Zap! Power Outage at Your Office -- How to Prepare

Gregory A. Hood, MD

Disclosures

December 28, 2016

In This Article

Steps to Take When the Lights Go Out

As in years past, once power has been lost, it's typically worthwhile to unplug as many pieces of electrical equipment as possible. Power surges are common when power is initially restored. These surges can damage equipment that's still plugged in, especially if it was on at the time of the outage.

However, there are a wide variety of potential issues that have to be taken into consideration if you plan to see patients when the power is out.

First, does your practice manager know the contact information for each utility company? Has your practice communicated with the utilities that this is a medical facility and should be a priority location when responding to the power outage?
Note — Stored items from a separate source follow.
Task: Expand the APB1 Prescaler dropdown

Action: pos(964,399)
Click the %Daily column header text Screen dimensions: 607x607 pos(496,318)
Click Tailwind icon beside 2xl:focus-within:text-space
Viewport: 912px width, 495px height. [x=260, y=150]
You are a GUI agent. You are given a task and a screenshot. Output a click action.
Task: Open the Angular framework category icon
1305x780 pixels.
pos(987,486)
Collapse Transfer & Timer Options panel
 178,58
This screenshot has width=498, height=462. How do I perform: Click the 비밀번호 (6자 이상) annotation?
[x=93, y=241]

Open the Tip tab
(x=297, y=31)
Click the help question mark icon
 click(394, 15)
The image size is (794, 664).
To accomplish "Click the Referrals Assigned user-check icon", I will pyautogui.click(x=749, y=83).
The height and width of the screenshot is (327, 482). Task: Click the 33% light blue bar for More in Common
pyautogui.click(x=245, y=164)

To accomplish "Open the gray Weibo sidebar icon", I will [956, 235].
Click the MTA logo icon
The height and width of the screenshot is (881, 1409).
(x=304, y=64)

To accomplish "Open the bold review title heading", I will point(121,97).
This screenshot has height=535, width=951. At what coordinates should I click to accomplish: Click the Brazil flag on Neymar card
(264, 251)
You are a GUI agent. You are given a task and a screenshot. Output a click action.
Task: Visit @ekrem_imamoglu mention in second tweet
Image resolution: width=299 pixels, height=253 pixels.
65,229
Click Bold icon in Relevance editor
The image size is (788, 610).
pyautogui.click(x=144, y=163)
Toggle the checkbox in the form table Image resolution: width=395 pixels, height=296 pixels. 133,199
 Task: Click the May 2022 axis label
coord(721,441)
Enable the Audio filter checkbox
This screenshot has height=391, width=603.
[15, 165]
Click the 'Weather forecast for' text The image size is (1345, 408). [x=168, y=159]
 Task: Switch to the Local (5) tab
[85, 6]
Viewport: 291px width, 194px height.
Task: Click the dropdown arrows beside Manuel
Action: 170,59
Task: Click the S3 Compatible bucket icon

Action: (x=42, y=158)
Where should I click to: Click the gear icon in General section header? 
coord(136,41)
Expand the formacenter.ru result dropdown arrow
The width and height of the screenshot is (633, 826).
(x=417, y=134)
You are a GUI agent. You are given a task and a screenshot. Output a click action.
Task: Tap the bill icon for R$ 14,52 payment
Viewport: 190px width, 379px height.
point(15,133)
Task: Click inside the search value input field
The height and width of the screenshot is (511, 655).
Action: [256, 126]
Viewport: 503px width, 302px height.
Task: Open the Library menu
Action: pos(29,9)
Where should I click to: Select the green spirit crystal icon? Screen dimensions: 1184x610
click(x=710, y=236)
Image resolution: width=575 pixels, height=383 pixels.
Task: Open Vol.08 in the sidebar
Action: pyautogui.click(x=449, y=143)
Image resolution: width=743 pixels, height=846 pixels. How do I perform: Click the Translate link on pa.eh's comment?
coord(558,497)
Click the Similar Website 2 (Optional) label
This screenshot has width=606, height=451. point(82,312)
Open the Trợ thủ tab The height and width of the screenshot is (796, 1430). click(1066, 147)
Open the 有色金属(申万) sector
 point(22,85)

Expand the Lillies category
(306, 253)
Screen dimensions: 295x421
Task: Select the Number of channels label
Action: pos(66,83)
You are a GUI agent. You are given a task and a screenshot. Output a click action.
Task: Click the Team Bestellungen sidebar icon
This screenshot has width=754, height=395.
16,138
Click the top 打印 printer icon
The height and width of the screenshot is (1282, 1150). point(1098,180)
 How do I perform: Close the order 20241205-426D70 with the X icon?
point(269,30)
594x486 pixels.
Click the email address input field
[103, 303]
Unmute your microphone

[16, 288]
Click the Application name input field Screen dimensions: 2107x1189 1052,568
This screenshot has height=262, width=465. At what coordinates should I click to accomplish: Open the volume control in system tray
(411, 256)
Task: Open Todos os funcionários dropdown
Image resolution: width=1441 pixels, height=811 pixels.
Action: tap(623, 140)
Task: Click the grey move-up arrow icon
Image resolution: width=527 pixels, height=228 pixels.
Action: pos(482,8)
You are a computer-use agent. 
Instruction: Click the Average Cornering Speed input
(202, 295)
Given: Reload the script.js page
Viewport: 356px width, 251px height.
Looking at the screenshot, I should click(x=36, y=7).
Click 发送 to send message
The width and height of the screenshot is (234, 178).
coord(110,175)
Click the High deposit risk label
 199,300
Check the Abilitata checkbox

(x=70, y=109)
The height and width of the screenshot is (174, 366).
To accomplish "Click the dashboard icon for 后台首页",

In addition, where's your panel box? Sometimes power outages not only disrupt power, but also trip circuit breakers. You don't want to be sitting there thinking that everyone's power is out, when all you needed to do was reset your breakers.

Here are a couple of other things to consider in a power outage: Who's responsible for your heating, ventilation, and air conditioning (HVAC) services, and do you have emergency contingency plans? If you have a landlord, have you talked to property management about mutual expectations in the event of a power outage?

The location of your medical suite within the building needs to be considered as well. If you're not on the ground floor, what's your contingency plan for getting patients with limited mobility into (and out of) your practice? Stairway access alone will simply not work for some patients.

With this in mind, if your area is anticipating a major storm, it might make sense to reschedule the nonemergent appointments of your patients who have limited mobility. A wheelchair-bound patient getting stuck in the office because the elevator is out is not a good moment. This can happen anywhere, even in places not predisposed to major storms. For instance, in July 2012, a five-story medical office building near my old practice in southern California had to be evacuated after a power outage.

Speaking of which, a specific person (or persons) should be designated to make sure that the office and each of the darkened rooms are emptied and secured before going home at the end of the day. These should be the same people who coordinate the office's evacuation plan in the event of extreme weather, such as a tornado warning. This plan should be reviewed and practiced at least annually.

Have You Considered a Backup Generator?

Practices located in large medical centers often have the benefit of sophisticated backup generator systems. For those that don't, it can be helpful to learn from the utility companies where you get your service from. This can help anticipate when storms may interrupt power. This knowledge can also help protect power lines in terms of tree limbs that need to be trimmed and other reasonable, foreseeable precautions.

If you own your medical building, consider purchasing a "whole house" backup generator. Although most home generators run off of diesel fuel or natural gas, some use alternative energy sources, such as wind or solar power. It's important to keep in mind that some sort of dedicated backup power supply is essential for perishable medical supplies, such as vaccines and certain medications.

Be aware, too, that some of your patients may have medical devices or medical supplies in the home that will be affected by power outages. The US Food and Drug Administration has released a primer for patients to help them plan for these events. You might want to link to this important document from your practice's website.

In time, solar and other "off grid" power options are expected to become more viable, although the intensive need for energy in the medical office setting places the bar high for sufficient, predictable power from renewable sources—particularly on the budget of a small practice.